LNG import duty cut on budget agenda

LNG import duty cut on budget agenda

New Delhi, Jan. 25: The government may cut the import duty on liquefied natural gas (LNG) in the budget to boost clean energy, reduce carbon emissions and prevent the excess use of fossil fuel following the slump in global crude prices.

At present, LNG imports attract a customs duty of 5 per cent. Officials indicated that the finance ministry might bring it down by half as a complete exemption at one go might not be possible.

Analysts said a cut in LNG import prices would make natural gas attractive and would enable it to be priced competitively against domestically produced gas.

According to the oil ministry’s petroleum planning and analysis cell, the country imported 11.58 million tonnes (mt) of gas in 2014-15. Imports have touched 11.99mt during the April-December period of the current fiscal itself.

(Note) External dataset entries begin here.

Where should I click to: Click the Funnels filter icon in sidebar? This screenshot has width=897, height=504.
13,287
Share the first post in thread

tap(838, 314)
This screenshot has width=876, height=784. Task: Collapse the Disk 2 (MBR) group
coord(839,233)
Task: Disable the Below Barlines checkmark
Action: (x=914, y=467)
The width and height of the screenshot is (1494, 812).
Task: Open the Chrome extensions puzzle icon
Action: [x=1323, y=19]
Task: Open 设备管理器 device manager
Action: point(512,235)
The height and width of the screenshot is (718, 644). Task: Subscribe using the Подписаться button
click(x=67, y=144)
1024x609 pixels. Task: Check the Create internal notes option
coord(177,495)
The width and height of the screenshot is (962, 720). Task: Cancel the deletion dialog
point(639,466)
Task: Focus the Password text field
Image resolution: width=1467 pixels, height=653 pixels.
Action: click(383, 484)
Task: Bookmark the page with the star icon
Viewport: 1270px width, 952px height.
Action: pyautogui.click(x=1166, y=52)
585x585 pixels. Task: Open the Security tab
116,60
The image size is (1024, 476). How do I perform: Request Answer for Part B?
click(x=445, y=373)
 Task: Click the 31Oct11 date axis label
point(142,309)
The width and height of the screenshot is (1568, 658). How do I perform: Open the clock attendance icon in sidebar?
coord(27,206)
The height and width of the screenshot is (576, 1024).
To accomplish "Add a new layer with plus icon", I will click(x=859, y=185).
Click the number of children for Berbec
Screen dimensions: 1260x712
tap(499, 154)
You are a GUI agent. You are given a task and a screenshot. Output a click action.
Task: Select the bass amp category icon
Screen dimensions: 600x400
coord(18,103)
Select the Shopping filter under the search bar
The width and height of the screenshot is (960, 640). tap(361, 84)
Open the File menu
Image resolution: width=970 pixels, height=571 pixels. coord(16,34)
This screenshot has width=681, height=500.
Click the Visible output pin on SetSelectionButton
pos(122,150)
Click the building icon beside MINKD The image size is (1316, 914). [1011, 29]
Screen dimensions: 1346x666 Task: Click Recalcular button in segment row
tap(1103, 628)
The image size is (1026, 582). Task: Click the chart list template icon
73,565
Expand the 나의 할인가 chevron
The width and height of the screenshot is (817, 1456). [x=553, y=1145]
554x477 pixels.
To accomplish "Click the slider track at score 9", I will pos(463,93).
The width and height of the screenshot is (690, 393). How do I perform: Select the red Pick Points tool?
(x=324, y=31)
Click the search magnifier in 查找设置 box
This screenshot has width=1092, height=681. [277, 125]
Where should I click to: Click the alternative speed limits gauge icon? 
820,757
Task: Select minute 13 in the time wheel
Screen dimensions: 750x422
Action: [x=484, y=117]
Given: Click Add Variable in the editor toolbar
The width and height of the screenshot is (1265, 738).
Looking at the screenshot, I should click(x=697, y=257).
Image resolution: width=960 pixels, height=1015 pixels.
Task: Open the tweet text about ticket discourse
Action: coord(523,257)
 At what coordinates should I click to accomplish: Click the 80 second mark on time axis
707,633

Domestic output stood at 32,693 million metric standard cubic metres (mmscm) in 2014-15, while it was 21,187 mmscm during April-November this fiscal, the PPAC data showed.

Though a few domestic discoveries have marginally added to gas production, the demand has continuously outstripped supply. Imported LNG is crucial to meet the gap.

Industry sources said LNG deserved more fiscal concessions because it was the cleanest fossil fuel and environment friendly.

The country’s gas production is projected to rise to nearly 90 billion cubic metres (bcm) in 2040 from 35 bcm in 2013, but it will still leave a sizeable gap of around 80 bcm that needs to be met through imports.

Domestic LNG demand is expected to grow at a compound annual growth rate of 16.89 per cent to 306.54 mmscmd by 2021 from 64 mmscmd in 2015, according to a report by TechSci Research.

By the end of 2015, gas pipeline infrastructure stood at 15,808 km and an additional 11,397 km of pipelines are expected to be added over the next few years.

The power sector is the leading user of natural gas in India and consumes nearly one-third of the total domestic output. The fertiliser sector is the other major consumer.

The government is increasing its focus on gas-based power projects because of their high efficiency, low gestation period, environmental factors and lesser requirement of water and land.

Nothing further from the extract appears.